When you enter the water, the person that you choose as your dive buddy; be it a friend or stranger needs to be looked at in a whole new perspective. Consider this person as your ticket for a ride to the surface and if you were in trouble, your life-line or your redundant air supply. This is why it is so important to do a little investigation into your new dive partner. You just need to know a few simple things about this person, so that you can be comfortable and know what resources you have. Consider the following basic questions to ask:
1. Certification Level?
– This gives you their raw knowledge of diving.
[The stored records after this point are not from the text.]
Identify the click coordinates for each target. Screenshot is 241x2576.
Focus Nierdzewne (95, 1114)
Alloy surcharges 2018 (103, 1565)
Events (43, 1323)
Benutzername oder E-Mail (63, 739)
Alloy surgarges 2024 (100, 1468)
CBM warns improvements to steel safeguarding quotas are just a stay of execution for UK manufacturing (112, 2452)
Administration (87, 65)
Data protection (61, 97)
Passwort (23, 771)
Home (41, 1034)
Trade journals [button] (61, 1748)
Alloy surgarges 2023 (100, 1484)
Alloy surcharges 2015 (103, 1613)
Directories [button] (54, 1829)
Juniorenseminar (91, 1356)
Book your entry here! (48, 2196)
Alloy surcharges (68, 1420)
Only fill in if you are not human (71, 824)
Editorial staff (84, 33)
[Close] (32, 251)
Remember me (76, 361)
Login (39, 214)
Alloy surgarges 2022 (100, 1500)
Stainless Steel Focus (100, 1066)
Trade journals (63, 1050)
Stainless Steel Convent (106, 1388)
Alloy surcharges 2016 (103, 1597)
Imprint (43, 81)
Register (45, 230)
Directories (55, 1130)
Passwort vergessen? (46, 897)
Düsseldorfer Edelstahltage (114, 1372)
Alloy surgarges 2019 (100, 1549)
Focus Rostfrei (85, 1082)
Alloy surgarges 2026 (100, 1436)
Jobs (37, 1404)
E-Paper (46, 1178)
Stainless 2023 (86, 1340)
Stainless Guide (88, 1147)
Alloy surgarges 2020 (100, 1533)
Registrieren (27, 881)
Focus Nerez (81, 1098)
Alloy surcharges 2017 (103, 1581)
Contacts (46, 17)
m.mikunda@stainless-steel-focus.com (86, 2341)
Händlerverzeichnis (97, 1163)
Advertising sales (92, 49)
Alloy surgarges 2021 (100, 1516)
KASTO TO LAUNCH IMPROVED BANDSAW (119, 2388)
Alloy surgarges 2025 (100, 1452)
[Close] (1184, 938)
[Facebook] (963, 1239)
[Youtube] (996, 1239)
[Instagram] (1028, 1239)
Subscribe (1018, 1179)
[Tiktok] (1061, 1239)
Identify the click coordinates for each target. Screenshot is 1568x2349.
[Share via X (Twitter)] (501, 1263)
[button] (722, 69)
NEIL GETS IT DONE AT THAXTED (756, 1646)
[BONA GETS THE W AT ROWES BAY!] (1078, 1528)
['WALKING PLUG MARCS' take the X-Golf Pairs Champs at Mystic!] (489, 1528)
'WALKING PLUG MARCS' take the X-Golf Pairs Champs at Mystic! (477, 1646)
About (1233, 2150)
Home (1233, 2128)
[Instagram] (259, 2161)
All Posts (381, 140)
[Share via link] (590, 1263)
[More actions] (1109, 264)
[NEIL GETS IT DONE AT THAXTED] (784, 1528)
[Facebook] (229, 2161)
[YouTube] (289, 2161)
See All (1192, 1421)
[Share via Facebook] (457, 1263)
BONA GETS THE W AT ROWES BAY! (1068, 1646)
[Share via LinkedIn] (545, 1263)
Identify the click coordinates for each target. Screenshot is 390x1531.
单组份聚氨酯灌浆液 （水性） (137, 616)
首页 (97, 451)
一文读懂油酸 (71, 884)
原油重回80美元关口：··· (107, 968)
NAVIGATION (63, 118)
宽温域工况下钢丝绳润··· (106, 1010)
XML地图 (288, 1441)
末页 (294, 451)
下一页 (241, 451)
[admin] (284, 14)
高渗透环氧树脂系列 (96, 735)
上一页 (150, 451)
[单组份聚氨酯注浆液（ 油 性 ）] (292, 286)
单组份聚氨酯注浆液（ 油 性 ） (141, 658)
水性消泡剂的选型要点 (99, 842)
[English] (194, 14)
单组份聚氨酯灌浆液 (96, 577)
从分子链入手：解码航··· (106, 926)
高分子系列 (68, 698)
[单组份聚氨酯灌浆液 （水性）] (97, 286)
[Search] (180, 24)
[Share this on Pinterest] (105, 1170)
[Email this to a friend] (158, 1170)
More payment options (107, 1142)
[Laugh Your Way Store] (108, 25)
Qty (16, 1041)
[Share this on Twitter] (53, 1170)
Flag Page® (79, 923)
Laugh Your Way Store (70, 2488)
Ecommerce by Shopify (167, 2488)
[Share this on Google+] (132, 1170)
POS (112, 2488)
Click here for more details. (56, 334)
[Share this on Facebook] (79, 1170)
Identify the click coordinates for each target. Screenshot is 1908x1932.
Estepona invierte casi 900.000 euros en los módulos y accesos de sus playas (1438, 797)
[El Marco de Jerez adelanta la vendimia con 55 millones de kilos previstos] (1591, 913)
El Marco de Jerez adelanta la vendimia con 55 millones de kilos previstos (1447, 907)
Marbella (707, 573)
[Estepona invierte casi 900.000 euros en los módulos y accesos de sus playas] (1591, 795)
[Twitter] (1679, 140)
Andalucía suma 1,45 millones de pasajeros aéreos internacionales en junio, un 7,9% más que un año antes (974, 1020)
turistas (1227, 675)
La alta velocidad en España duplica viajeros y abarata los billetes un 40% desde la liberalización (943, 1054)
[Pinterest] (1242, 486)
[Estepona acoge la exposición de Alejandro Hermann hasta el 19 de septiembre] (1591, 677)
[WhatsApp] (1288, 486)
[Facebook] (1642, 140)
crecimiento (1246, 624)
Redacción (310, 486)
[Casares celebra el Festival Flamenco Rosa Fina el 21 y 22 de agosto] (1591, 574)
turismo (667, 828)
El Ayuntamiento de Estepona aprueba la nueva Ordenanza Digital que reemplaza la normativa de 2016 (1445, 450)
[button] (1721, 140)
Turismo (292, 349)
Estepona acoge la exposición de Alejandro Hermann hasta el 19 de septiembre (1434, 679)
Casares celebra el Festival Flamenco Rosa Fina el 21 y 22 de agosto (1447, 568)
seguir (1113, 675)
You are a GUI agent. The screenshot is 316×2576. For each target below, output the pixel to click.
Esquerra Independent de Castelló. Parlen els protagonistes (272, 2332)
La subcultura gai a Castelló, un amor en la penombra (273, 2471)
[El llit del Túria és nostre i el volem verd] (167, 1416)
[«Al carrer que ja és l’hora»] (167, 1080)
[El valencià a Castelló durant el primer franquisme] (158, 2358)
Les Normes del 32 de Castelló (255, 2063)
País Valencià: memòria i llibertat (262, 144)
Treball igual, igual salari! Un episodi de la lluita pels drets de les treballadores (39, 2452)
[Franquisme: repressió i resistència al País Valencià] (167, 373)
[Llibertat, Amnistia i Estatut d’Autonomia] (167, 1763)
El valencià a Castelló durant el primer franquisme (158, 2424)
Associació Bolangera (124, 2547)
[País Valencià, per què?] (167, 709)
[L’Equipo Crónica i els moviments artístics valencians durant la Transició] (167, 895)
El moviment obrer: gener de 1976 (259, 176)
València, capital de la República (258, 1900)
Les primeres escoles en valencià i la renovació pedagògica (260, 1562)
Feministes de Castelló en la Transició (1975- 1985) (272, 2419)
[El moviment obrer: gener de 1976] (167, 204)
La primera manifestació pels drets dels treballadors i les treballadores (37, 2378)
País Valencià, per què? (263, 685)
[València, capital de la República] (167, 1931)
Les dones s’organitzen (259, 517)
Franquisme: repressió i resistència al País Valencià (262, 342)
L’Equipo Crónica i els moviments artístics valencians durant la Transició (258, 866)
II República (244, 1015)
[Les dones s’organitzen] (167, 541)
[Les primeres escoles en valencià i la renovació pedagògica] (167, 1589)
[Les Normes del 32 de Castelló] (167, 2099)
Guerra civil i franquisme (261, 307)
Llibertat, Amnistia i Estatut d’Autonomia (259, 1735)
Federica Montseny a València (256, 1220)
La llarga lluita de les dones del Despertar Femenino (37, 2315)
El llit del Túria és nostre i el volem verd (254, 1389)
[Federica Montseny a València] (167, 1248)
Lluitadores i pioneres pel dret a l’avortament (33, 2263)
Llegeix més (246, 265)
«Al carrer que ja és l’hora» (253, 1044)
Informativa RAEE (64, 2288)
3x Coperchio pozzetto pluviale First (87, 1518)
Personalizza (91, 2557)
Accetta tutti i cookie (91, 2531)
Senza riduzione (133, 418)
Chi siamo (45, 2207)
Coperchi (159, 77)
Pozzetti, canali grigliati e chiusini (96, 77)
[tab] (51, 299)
– Also determines where you should go and what dives are appropriate along with depth.
2. How Many Dives?
– How many dives your partner has shows true experience, but easily exaggerated.
– This is not about who has the biggest muscles.
3. When was Your Last Dive?
– This question will enforce all of the information you have up until this point.
– The more recent the dive, the fresher their training and skills are.
– Diving is a sport that relies on repetition of basic skills to maintain fresh.
4. How Frequently Do You Dive?
– Just because they dove a month ago, that could have been the first dive in 2 years
– Shows awareness and again the repetition of basic skills.
5. What Type of Diving Have You Done?
– Wrecks, Walls, Cave, Boat, Dry Suit, Current, Night, Deep, Enriched Air
– This will decided the limitations of your dive group and again shows experience
There are many more questions you can ask your new dive partner, but these are some basic things that can help you determine what you’re up against or if you should consider pairing with someone a little more experienced. This is not intended for you to turn down every diver that wants to go with you, or be rude to people about not diving with them. It gives you an arsenal of information to decide if you are prepared to make a commitment to the person. Also, this is not a military interrogation… Ask the person what places they have been, what their most exciting experience was, why they dive and ask them if they are excited to go diving with you now!
Asking questions of your buddy is going to make you more comfortable to dive with the person and you never know… You might make a new friend out of it too! Safe Diving, and as always comments are appreciated!